DIRECTION:
Copy each line from the records below that contains the word "beside". Uppercase and lowercase letters count as different.

SUPPLIED DATA:
....

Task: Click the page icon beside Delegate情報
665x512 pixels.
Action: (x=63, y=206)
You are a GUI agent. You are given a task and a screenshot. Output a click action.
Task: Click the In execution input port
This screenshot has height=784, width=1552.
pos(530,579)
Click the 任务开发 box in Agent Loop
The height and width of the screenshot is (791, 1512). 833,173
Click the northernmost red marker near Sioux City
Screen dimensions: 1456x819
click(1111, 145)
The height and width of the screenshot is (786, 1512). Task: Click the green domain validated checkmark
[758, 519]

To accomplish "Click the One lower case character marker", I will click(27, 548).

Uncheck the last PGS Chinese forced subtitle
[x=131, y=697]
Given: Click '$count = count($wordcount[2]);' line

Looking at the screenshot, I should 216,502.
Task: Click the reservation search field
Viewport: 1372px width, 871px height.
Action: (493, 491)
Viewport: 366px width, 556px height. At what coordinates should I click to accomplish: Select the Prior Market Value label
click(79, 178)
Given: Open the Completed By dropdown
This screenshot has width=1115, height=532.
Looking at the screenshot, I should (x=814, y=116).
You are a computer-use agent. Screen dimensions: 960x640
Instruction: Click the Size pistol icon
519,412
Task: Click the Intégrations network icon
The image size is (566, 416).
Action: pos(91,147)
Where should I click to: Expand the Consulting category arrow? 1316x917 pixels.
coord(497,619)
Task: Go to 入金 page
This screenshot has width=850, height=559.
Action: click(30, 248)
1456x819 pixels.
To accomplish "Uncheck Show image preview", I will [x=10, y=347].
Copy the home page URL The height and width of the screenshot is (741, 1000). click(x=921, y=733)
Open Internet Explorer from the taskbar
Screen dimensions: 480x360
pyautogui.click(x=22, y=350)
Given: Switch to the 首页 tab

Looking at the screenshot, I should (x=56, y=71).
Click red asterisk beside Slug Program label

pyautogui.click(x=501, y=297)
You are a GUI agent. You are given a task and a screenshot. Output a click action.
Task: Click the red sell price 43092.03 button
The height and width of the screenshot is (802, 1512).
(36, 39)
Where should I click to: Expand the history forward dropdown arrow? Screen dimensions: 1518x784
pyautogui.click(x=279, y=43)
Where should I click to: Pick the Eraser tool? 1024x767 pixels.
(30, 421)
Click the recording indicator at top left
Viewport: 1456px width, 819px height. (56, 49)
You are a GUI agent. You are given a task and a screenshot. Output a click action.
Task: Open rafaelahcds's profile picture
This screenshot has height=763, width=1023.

....

COMPLETED EXERCISE:
Task: Click the page icon beside Delegate情報
Click red asterisk beside Slug Program label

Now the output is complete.